▶ [PROBLEM] Below are some records. Copy out, unchanged, the part that opens with the line containing "This screenshot has height=710, width=1057." and closes with the line containing "(x=485, y=209)".

▶ [PROVIDED INFORMATION]
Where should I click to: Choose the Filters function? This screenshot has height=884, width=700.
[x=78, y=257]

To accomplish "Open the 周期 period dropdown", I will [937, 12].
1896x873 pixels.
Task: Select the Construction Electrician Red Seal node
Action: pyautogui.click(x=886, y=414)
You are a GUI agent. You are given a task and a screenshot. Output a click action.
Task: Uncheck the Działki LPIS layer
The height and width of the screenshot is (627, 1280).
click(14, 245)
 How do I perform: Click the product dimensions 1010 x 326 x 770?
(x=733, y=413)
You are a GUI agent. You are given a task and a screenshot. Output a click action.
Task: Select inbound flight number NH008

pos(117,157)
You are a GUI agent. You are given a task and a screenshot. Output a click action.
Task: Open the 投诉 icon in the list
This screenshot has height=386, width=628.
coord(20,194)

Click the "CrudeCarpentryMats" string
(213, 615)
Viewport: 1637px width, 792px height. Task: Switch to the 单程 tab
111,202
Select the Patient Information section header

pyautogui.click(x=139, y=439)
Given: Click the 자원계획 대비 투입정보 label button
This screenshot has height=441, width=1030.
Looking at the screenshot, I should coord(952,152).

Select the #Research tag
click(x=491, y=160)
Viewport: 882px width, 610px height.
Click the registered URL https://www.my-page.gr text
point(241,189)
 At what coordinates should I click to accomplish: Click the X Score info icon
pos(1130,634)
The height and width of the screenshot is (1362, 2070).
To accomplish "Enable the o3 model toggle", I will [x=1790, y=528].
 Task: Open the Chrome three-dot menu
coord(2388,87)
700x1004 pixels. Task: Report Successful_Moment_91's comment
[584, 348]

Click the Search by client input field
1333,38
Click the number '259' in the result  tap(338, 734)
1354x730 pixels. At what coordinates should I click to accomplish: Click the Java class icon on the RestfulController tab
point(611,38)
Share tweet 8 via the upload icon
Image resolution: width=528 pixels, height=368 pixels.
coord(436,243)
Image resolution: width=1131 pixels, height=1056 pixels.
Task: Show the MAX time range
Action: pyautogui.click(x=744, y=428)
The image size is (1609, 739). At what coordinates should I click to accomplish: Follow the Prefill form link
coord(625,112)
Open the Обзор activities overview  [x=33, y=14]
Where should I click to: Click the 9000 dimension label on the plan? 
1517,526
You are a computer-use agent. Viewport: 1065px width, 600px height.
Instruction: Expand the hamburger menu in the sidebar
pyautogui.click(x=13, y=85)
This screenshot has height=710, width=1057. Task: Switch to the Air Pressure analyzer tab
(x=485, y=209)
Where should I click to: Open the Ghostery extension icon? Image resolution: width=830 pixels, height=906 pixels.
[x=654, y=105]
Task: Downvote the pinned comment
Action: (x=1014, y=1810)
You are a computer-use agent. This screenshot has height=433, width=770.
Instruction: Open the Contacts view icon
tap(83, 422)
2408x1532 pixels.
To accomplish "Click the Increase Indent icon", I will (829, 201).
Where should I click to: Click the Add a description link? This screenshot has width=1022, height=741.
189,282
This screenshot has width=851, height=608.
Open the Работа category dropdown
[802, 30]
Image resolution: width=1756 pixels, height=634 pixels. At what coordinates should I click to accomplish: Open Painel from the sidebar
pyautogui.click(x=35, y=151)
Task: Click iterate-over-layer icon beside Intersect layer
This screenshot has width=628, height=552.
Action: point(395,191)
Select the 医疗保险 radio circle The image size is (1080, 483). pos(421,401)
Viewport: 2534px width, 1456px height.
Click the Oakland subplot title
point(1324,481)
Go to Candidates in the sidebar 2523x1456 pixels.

▶ [EXPECTED OUTPUT]
This screenshot has height=710, width=1057. Task: Switch to the Air Pressure analyzer tab
(x=485, y=209)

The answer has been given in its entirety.